## PROBLEMS TO SOLVE
• 1. According to the article about the Koshiol family's church tour, how many churches did the extended family visit on Sept. 30?
• 2. Translate this sentence from the article about the Koshiol family's church tour into Spanish: "Paula Koshiol Kraus organized a bus tour for more than 60 family members from Minnesota, Florida and Illinois."
• 3. Write the next few sentences of the article about the Koshiol family's church tour, picking up after its final sentence.

## STUDY TEXT
^^^^^^^^
In Polish, the word for “church” is “kościół.”
So on Sept. 30, the extended Koshiol family visited five churches across Stearns County — churches that their forefathers had helped to build.
Paula Koshiol Kraus organized a bus tour for more than 60 family members from Minnesota, Florida and Illinois. She’s a great-great-granddaughter of the original immigrants, Paul and Madeline Koshiol.
“In the 1870s, Paul and Madeline and their five children emigrated from Prussia,” said Paula of Mendota Heights, Minnesota.
“We knew that both sons helped build churches — Paul Felix as a brick layer and Valentine as a plasterer,” Paula said.
“Paul Felix moved to the city to work while Valentine stayed on the farm,” said Paul Koshiol of Luxemburg. “Valentine, my grandfather, was the ‘country Koshiol.’ But Valentine died in 1902. He contracted pneumonia, most likely due to sleeping in damp basement conditions while constructing one of the churches. He left a pregnant wife and six children.”
^^^^^^^^
## DATA FOR REVIEW
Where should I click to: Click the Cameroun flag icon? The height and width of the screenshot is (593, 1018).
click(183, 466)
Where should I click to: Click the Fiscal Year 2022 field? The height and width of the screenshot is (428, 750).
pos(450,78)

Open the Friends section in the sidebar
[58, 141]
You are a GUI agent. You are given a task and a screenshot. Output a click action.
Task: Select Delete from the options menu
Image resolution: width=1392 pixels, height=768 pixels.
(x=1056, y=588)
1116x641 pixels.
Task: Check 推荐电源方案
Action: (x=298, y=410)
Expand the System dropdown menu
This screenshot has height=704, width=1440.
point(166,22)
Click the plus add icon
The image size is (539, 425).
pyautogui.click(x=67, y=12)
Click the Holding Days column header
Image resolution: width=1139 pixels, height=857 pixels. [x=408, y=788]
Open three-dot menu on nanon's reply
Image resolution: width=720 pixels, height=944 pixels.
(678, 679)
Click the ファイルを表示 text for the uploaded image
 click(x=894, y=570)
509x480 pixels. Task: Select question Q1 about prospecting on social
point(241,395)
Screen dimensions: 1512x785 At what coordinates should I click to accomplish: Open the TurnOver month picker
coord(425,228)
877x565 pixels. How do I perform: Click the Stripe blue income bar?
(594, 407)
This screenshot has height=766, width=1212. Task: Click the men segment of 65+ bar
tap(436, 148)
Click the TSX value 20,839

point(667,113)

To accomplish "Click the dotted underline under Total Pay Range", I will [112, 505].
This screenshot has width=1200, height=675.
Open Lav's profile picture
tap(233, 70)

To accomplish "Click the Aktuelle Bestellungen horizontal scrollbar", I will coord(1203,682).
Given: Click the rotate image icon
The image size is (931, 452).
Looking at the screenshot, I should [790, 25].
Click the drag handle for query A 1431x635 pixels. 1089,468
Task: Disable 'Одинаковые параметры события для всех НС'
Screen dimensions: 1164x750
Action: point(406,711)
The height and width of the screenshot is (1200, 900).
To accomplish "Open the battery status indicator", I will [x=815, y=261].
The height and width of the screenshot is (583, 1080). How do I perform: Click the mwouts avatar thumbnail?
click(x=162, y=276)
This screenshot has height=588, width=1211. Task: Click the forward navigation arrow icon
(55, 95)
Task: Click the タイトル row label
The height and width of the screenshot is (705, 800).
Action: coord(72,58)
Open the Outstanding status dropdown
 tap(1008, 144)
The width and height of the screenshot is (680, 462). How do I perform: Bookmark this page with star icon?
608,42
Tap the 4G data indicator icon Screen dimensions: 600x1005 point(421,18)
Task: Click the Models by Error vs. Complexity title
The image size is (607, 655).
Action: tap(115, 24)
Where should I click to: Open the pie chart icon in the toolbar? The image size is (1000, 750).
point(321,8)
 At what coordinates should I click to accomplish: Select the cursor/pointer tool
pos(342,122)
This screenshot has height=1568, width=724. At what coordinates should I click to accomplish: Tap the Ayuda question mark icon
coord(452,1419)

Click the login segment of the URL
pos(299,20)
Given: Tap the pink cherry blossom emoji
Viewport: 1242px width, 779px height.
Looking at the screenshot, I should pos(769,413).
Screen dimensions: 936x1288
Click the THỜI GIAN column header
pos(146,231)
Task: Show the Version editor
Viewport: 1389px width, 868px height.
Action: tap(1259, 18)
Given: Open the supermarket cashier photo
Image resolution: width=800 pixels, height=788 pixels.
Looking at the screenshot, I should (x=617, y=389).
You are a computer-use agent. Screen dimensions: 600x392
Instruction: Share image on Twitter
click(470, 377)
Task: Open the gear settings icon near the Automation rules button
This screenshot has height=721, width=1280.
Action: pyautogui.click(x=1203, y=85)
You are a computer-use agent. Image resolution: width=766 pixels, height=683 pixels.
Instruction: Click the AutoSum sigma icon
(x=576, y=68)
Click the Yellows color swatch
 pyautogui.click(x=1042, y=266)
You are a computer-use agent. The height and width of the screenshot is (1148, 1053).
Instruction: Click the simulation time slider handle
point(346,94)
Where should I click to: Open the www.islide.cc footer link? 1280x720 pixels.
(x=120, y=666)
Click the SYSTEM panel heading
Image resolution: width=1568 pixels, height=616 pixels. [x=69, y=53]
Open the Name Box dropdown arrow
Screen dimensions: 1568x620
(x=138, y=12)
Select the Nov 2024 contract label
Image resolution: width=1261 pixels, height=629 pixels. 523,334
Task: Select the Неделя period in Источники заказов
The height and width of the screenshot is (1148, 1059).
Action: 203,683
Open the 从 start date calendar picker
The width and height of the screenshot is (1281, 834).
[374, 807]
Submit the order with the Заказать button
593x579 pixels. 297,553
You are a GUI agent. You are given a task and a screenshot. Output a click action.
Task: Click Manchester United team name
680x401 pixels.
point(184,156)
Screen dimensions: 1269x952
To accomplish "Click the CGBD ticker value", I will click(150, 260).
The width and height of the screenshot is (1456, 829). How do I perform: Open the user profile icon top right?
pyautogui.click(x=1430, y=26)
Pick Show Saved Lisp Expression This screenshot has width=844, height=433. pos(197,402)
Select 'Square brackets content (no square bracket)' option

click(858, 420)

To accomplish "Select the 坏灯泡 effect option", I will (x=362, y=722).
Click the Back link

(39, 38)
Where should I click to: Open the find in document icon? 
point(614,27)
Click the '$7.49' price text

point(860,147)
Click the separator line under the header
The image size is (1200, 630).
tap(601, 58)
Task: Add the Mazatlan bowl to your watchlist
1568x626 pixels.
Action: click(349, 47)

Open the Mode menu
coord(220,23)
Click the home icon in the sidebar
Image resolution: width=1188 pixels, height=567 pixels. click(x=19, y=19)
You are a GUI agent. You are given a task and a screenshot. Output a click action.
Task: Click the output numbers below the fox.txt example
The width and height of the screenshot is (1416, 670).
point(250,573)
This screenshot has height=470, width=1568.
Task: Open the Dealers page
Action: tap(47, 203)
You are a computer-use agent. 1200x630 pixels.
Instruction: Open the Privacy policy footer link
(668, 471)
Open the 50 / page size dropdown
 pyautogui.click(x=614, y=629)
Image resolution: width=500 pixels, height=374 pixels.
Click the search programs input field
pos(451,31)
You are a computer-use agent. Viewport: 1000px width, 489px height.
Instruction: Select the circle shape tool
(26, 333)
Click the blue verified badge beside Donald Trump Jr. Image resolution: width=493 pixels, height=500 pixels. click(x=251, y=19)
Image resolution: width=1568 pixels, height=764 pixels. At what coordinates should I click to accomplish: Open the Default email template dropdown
^^^^^^^^
## ANSWERS FOR THE TASKS
• 1. They visited five churches across Stearns County.

• 2. Paula Koshiol Kraus organizó un recorrido en autobús para más de 60 miembros de la familia de Minnesota, Florida e Illinois.

• 3.
John Roscoe, one of the authors of “Legacies of Faith: The Catholic Churches of Stearns County,” guided the tour, helping them understand the churches their forebears had a hand in building.
“This tour was a legacy of the Koshiols’ work,” Roscoe said. “The family was very interested — I fielded lots of questions.
They realized that not only were there these five churches but probably others as well.
“Because Paul Felix Koshiol’s specialty was masonry, I pointed out different brickwork details and colors at the sites,” he continued.
Their day began with Mass at Seven Dolors Church in Albany, followed by a guided tour. The second church they visited was Sacred Heart in Freeport. Here Paul Felix had been named the general contractor and was given approximately $23,000 to oversee its construction, according to a book about Sacred Heart’s history.
“The book also stated that ‘The contractor applied himself diligently to making repairs,’” Paula said. “He was to be paid $800 as soon as money became available.”
The Luxemburg Paul, a current-day builder himself, said, “A few years ago, a friend told me that the Koshiol name was written in the basement of Sacred Heart Church, back by the furnace room, scratched in the cement. We found it, and the date, Sept. 12, 1905.”
The surprise warmed their day.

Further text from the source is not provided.